An East Bay lawmaker who has been a leading critic of BART and its unions says a tentative contract is a good start toward restoring public confidence in the agency — but he wants to see more before he drops his opposition to a BART bond measure expected to appear on the November ballot.
The proposed labor deal announced by BART General Manager Grace Crunican and union leaders on Monday would give workers a 10.8 percent wage increase in a contract stretching from mid-2017 through mid-2021.

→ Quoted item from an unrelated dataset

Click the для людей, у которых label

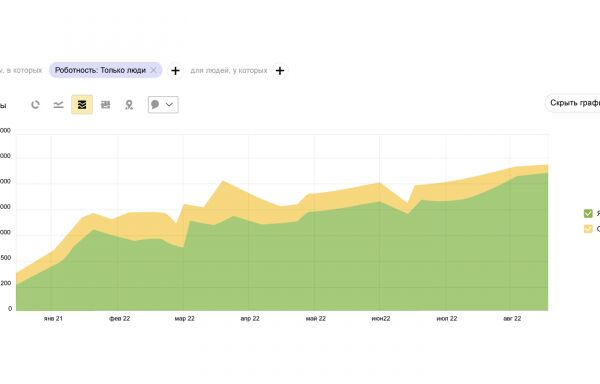[x=229, y=70]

“I think the agreement has a lot of positive elements to it,” state Sen. Steve Glazer told KQED’s Tara Siler during a Tuesday morning interview at BART’s Walnut Creek station. “Number one, that we’re not going to endure strikes for at least five years. That’s a big deal — strikes are too debilitating and too impactful on the Bay Area.”
Glazer was elected to the Legislature in the wake of his so far unsuccessful campaign, prompted by a pair of BART strikes in 2013, to bar the agency’s union workers from walking off the job.
Glazer said in February he’d fight a bond measure BART says it needs to upgrade its system, arguing the agency’s 2013 contracts and subsequent pay raises for managers were fiscally irresponsible. Tuesday, he said he’s not a fan of the most widely reported provision in the tentative labor agreement: the four-year pay increase.